### [Information supplied]
####

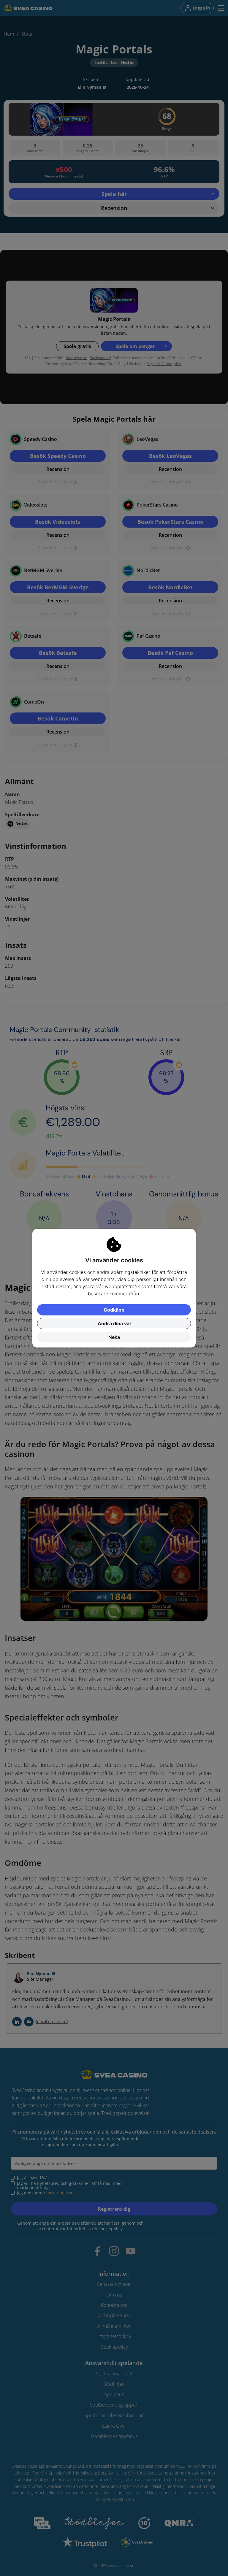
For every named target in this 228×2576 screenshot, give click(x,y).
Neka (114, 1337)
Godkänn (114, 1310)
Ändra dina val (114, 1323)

####

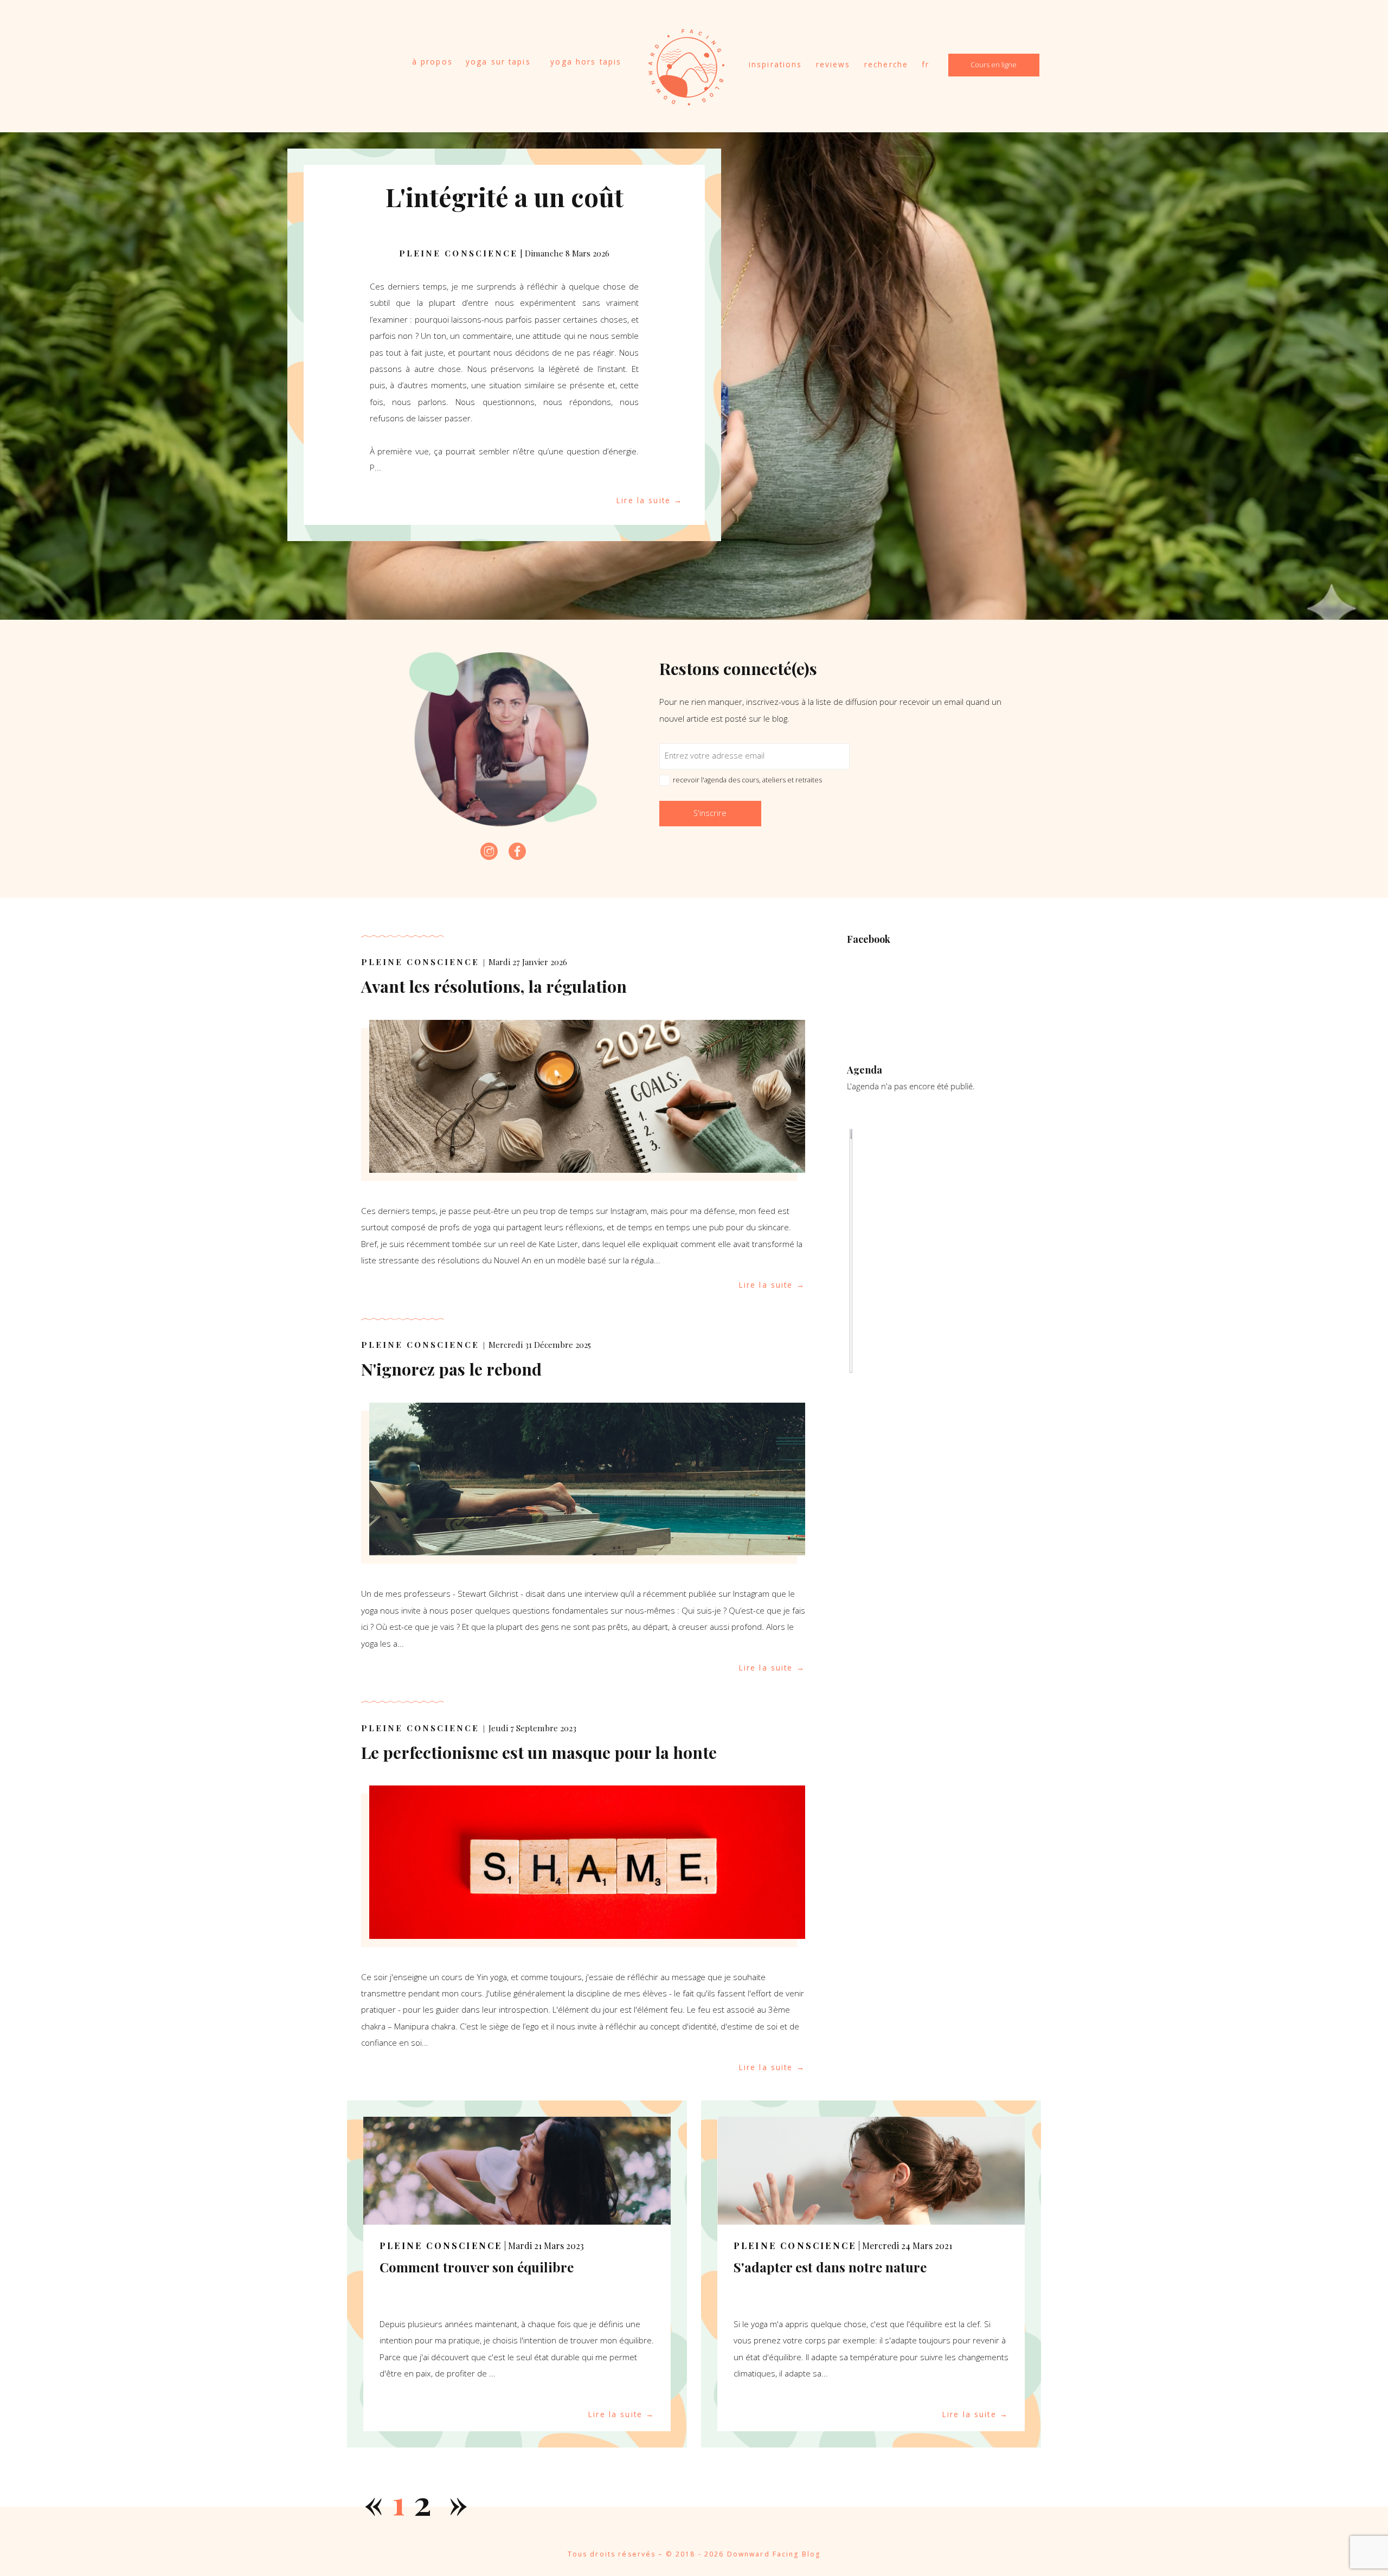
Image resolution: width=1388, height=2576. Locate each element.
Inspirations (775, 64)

####

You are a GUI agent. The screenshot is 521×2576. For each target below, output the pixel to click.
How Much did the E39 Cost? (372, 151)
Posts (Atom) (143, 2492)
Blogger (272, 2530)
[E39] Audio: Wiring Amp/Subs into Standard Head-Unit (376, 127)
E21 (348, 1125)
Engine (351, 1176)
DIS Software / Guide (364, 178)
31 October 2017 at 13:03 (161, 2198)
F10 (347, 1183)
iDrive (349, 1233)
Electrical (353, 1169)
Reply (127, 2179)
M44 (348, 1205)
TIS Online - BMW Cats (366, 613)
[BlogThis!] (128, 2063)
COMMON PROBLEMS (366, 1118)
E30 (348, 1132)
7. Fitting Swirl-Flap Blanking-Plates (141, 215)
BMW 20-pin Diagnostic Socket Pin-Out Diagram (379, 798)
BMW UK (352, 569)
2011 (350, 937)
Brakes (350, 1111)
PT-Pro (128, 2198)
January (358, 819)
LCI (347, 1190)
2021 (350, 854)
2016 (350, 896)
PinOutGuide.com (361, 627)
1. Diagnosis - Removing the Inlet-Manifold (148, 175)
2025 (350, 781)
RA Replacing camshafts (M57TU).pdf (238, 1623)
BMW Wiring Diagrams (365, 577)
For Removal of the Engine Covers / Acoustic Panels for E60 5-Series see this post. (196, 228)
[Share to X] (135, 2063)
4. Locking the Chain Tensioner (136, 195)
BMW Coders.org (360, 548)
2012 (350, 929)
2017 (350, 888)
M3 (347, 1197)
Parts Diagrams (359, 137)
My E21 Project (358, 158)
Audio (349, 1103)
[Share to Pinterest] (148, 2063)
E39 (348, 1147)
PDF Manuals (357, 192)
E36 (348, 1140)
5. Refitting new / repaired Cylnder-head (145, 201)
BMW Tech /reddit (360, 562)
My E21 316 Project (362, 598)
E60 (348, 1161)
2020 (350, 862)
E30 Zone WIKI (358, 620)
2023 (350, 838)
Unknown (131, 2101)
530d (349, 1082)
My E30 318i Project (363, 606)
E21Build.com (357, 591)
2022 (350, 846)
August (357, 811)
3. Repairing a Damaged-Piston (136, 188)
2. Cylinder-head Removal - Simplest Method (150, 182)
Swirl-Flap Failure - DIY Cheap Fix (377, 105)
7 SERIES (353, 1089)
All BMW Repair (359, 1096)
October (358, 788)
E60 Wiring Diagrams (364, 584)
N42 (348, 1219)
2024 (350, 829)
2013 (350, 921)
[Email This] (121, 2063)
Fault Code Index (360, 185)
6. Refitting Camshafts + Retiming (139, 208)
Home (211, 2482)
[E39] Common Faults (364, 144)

####

### [Task instructions]
In how many lines of the data does the string "Project" appear? Give only the number.

### [Task response]
3